* **Problems to work on**:
A. Translate this sentence from the forum thread about the Find, Read, Love website into Spanish: "The site is growing nicely and I hope you get lots of traffic."
B. Write what comes next in the forum thread about the Find, Read, Love book website, picking up after its final post.

** start of Article **

Here are the categories I have so far:

Action/Adventure
Animal Books
Children Books
Erotica
Fantasy
History
Horror
Humor
Literary Fiction
Mystery
Non-Fiction
Romance
Science Fiction
Thriller

*September 1st, 2013*
I have been working on the Find, Read, Love website these last few days, trying to fix the last bugs and better the look and feel.

All bugs you found about the book description form should be okay now, so please check if you need to resubmit the description one last time. It's easy to find your books:

Login
Go to your Author Dashboard
Click on the covers of your books to check out if everything works, and if it doesn't, just go back to your Author Dashboard page, and click on the Edit link located just in front of the book you want to modify

Next on the roadmap, for the David Adams version, I will be working on Author Pages (displaying your books and info), Author Interviews and Book Promotion Dates. *If you have ideas on what you would like to see on the website after that, or find any bug, let me know!*


----------



## AngryGames (Jul 28, 2013)

Since you helped me with my sig a few days ago, I'll help you . Just signed up. 

edit: Got this message trying to edit my profile: Access Denied. Your site administrator has blocked your access to the WordPress back-office.


----------



## CoraBuhlert (Aug 7, 2011)

I already plugged Find, Read, Love on my blog a few days ago and also have a permanent link on my sidebar. The site is growing nicely and I hope you get lots of traffic.


----------



## 68564 (Mar 17, 2013)

I just tossed one book up, will toss more later. Is there any other help you need other then books?


----------



## jvin248 (Jan 31, 2012)

.
Did you look to get listed by Author Marketing Club dot com? They have a resource page for authors to list free/sale books.
.
.


----------



## Quiss (Aug 21, 2012)

Awesome work, Nathalie.
Thank you for doing this.


----------



## Zelah Meyer (Jun 15, 2011)

Just added my Konrath challenge book.

** end of Article **
** start of Data segment **

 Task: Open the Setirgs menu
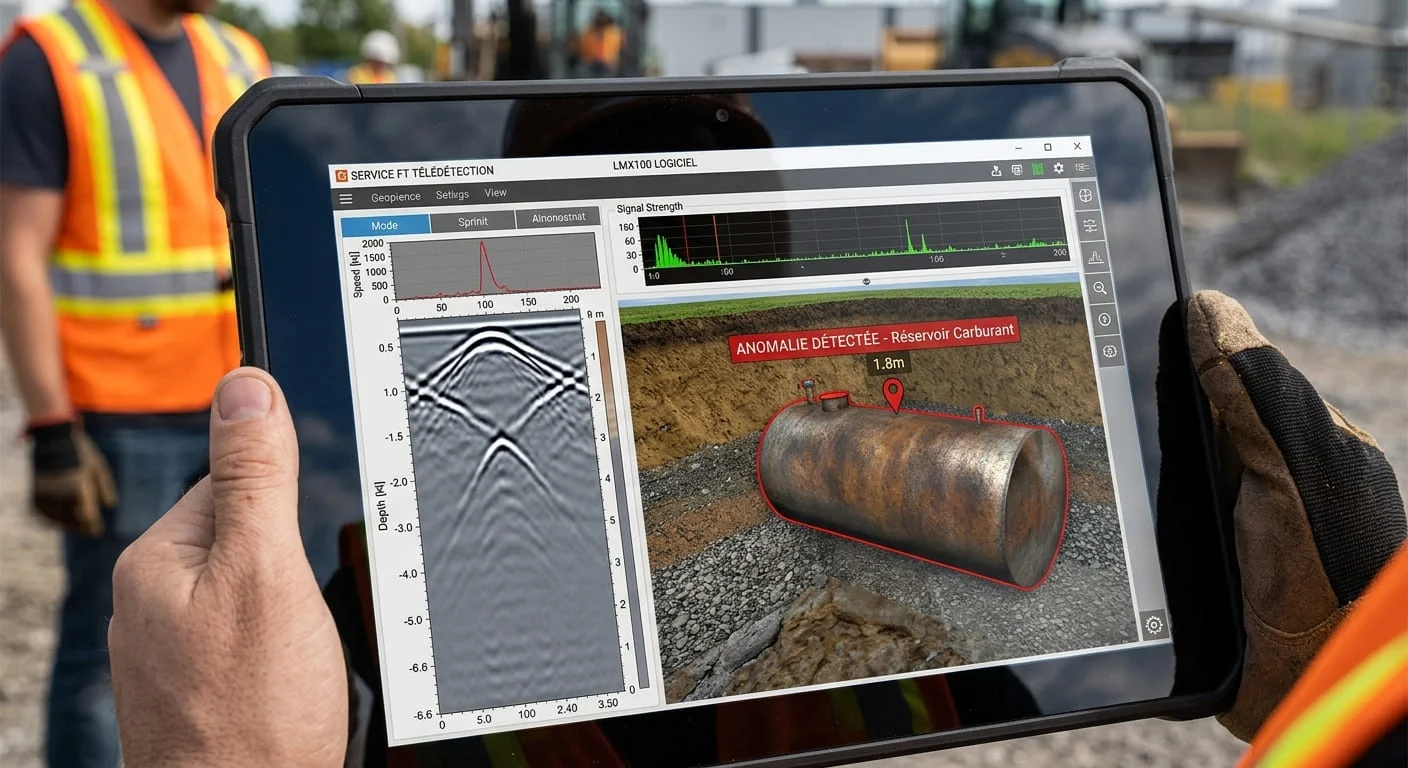pyautogui.click(x=452, y=195)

** end of Data segment **

* **Written responses**:
A. El sitio está creciendo muy bien y espero que recibas mucho tráfico.

B.
It's still falling over on the cover image upload section if I use I.E. - but Chrome works.


----------



## Just Browsing (Sep 26, 2012)

This looks fantastic. Can one 'join' as a publisher? And then list books by different authors?


----------



## Nathalie Hamidi (Jul 9, 2011)

AngryGames said:


> Since you helped me with my sig a few days ago, I'll help you . Just signed up.
> 
> edit: Got this message trying to edit my profile: Access Denied. Your site administrator has blocked your access to the WordPress back-office.


Thanks Travis! 

The access to the administration panel is blocked if you are not an admin.
When did you get that message? Clicking on which link?


----------



## Nathalie Hamidi (Jul 9, 2011)

CoraBuhlert said:
 

> I already plugged Find, Read, Love on my blog a few days ago and also have a permanent link on my sidebar. The site is growing nicely and I hope you get lots of traffic.


Thank you, you're a sweetheart Cora! 

Since you have such a huge list of books, you pop up regularly on my promotion schedules... good move!


----------



## Nathalie Hamidi (Jul 9, 2011)

VydorScope said:


> I just tossed one book up, will toss more later. Is there any other help you need other then books?


Thank you! 
Just books and the eventual share, if you are so inclined.

Oh, and suggestions, if you have any. If you have good ideas, I will steal them!


----------



## Nathalie Hamidi (Jul 9, 2011)

jvin248 said:


> .
> Did you look to get listed by Author Marketing Club dot com? They have a resource page for authors to list free/sale books.
> .
> .


Thanks for letting me know! 
I will make a mental note to bother them with my link later on.

For the moment, I am focusing the open beta on the (willing) KBoards authors.
I know you guys are savvy and full of great ideas, and your suggestions help me improve the whole thing.


----------



## Nathalie Hamidi (Jul 9, 2011)

Quiss said:


> Awesome work, Nathalie.
> Thank you for doing this.


I'm trying my best to have something useable (and maybe one day, even profitable for everyone involved!). 
Thanks for participating!


----------



## Nathalie Hamidi (Jul 9, 2011)

Zelah Meyer said:


> Just added my Konrath challenge book.
> 
> It's still falling over on the cover image upload section if I use I.E. - but Chrome works.


Gngngn, I wish I knew how to debug this, but I am not that webdev-savvy.
How many of you are still using IE? Do you all have this problem?

Thanks for adding your new book Zelah!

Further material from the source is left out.